Right, so we live in London and own a house (mortgaged), will probably rent it out. I understand that there is no income tax in Qatar but I am still not sure how much better off (cost of living wise) I will be, what I should negotiate hard for and what I should pretend to to be unhappy about losing out on. Obviously I will expect all the same benefits that I am getting now but what should I really try to get added to my package if I move to Qatar?

I have never been an expat so I do not know anything about the expat life or what is considered normal for Brit expats in the middle east NOW 2011/2012 NOT 1980-1998 etc... I am aware that the region is a lot more hospitable now so many "old perks" are gone with the wind. I simply don't want to be taken advantage of because I am green (so to speak) and don't know what I should be getting. 

The other issue is my wife's career as an ACCA qualified accountant. Are there a lot of finance jobs in Doha and will she be paid well? She is Italian and speaks a bit of Spanish and German also. We both do the same job in essence but she is approx 10 years behind in terms of experience.

For clarity I am a senior finance manager for a global construction business.

Please help if you can with as much relevant info as possible. If you are in Doha / Qatar... I hope to meet you soon.

Thanks for all assistance.

Bake.


----------



## Bake (Sep 13, 2010)

Hello... anyone out there?

:-(


----------



## FItOutGuy (Oct 25, 2011)

It's like a morgue here and I doubt whether you'll get a satisfactory answer. Do a google search for 'Qatar Living' and join that forum. Seems to be more life there


----------



## Haythamg (Dec 14, 2011)

Maybe there are not too many from Qatar here. I agree, you should seek advice elsewhere but try to put your questions into easy to read points. Good luck.

Sent from my iPhone using ExpatForum


----------



## melb (Feb 20, 2010)

Hi Bake,

Did you get more info elsewhere? I am considering a job offer in Doha and also looking for this kind of advice. 

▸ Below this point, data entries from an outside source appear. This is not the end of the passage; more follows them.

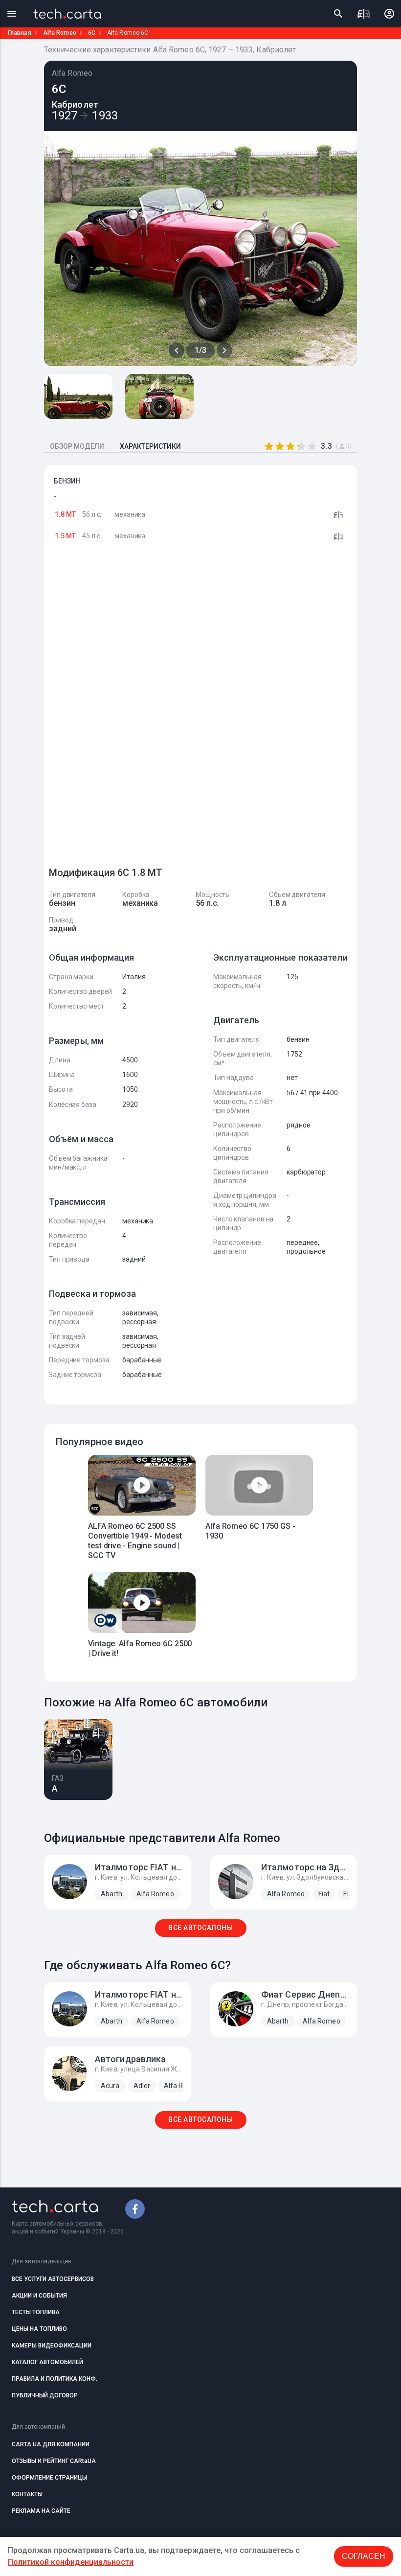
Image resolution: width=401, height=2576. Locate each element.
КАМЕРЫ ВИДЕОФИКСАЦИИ (51, 2345)
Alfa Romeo (59, 32)
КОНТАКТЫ (27, 2494)
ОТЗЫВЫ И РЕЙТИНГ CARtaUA (54, 2461)
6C (91, 32)
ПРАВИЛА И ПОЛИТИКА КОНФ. (54, 2378)
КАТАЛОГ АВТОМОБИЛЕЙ (47, 2362)
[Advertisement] (122, 708)
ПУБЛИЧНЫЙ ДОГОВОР (45, 2395)
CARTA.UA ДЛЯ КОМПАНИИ (50, 2444)
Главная (19, 32)
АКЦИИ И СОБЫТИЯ (39, 2295)
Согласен (363, 2556)
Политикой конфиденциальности (71, 2562)
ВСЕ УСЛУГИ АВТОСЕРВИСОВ (53, 2279)
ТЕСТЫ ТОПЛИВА (36, 2312)
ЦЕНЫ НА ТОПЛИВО (39, 2328)
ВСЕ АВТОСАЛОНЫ (200, 1928)
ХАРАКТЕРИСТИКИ (150, 446)
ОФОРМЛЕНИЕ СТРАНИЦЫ (49, 2477)
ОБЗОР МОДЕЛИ (77, 446)
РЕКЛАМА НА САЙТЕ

I have been offered the same type of job and the equivalent of my current job's salary with accommodation and private education paid for by the company. I'm also trying to find out if this is a good offer!! A lot of the questions on the forums seem to revolve around the number of nights out an expat should expect 

Mel


----------



## Malik100 (Apr 20, 2014)

Hi Bake and Mel

I came to Doha last week.It depends on situation and mood.If you well settled there and enjoying life,not sure you will be feeling good here or not.I am sure you could earn such amount of money easily as you earning in the UK,You will be having more time and more spacious house.You could find all UK brand shops and restaurants here.Beach side is available but all depends on adjustability.I am feeling better leaving UK cos I have more time and earn same amount of money as I was earning there.regards


----------